Locals are worried about the the effects on traffic near the station, and about the nuisance and noise that will be generated by the five year construction program. Leichhardt Mayor Jamie Parker (Greens) said “ A Childcare centre, local businesses and the local neighbourhood centre are all under threat by the proposed Metro, and questions about traffic, the lack of parking and whether such a huge expenditure would be better spent in the north west remain.” He noted that the Metro would carry up to thirty thousand passengers per hour but that buses at a Rozelle terminal could only handle three thousand.
But Cr Darcy Byrne (Labor) said “ I strongly support a metro system for Sydney and the CBD Metro is the first step. The CBD Metro will see fast trains going from Rozelle to Town Hall and Central every 2 – 3 minutes, this will be fantastic for the Rozelle, Balmain and Lilyfield communities.” Cr Lyndal Howlison (Labor) also confirmed her support for a Metro system, pointing out that Sydney’s existing heavy rail structure is creaking at the seams. She noted the serious crowding and difficult access in peak hour at Wynyard or Town Hall as examples. “Sydney has outgrown those stations. This situation must be addressed before more people are brought into the CBD on trains.”
Other councillors do not share this enthusiasm. Cr Gordon Weiss (Liberal) is a representative of the ward that includes Balmain. He also is concerned that the position of the station under the intersection of Balmain and Victoria roads will cause traffic problems. Cr Weiss noted that Compulsory Acquisition Orders are expected for the properties on all four corners of the intersection to provide the superstructure for the station. He said “The project cost is blowing out before they even start work. It is the wrong place to be spending this huge sum of money”, and said that it might not even happen “as the government doesn’t have the money for it and it is hard to imagine another private public consortium after the disasters of the Lane Cove Tunnel and the Cross City Tunnel”. Cr John Stamolis (Independent) also in the Balmain ward agreed. “Public transport to the inner-city certainly needs to be improved but this could be best done by innovative and cost-effective solutions such as a light rail extension, improved ferry and bus services. Terminating a metro service at Rozelle is problematic. Residents have expressed concerns to me about all these issues.”

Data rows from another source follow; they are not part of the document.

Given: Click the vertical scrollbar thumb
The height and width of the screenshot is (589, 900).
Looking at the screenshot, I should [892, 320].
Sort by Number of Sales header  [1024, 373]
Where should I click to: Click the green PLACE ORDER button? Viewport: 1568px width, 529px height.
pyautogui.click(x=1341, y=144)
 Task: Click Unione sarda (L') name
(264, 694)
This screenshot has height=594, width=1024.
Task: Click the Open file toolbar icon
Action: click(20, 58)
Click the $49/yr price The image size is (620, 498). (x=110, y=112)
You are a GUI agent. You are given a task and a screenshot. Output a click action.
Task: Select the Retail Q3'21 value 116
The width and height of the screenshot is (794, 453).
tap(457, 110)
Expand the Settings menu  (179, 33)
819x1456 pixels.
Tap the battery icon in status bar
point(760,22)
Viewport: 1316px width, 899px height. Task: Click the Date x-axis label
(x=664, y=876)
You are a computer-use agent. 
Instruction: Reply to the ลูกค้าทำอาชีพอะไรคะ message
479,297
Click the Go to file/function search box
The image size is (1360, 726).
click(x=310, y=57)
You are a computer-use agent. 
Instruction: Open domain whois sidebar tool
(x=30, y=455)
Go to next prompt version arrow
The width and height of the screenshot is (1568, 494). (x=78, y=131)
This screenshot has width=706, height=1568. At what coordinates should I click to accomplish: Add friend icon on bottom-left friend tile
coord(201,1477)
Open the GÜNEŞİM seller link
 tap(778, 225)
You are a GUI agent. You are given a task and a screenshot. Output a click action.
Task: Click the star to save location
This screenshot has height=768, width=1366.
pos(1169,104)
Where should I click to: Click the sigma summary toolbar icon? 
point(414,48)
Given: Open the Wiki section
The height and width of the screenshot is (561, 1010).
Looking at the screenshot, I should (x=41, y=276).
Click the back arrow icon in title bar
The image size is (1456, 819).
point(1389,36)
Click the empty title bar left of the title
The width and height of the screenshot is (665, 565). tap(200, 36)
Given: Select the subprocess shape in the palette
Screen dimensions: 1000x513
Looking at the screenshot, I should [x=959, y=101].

Shooting through to Dulwich Hill by tram
April 14, 2009
A protest in support of extending the existing Metro Light Rail from Lilyfield to Dulwich Hill met Bob Carr when he launched the Museum of Sydney’s exhibition Shooting Through on a tram.
The EcoTransit Sydney community group made sure placards calling for “Light Rail Now” were always in view of the TV cameras there for the exhibition’s opening. To a chant of “17 million not 4 billion” protesters wove through the crowd with a large polystyrene model of a Metro tram held over their heads, and handed out copies of the EcoTransit Sydney (ETS) newsletter and a flyer outlining how Carr had promised to extend light rail in 2000, but did not follow through.
Leichhardt Mayor Jamie Parker spoke passionately in support of the new line and compared the $4Bn price tag for the mini metro to Rozelle with the $17 m required to extend the existing Metro Light Rail.
“An extension to Dulwich Hill is a must and we need another line to the Quay as advocated by Clover Moore,” Parker said.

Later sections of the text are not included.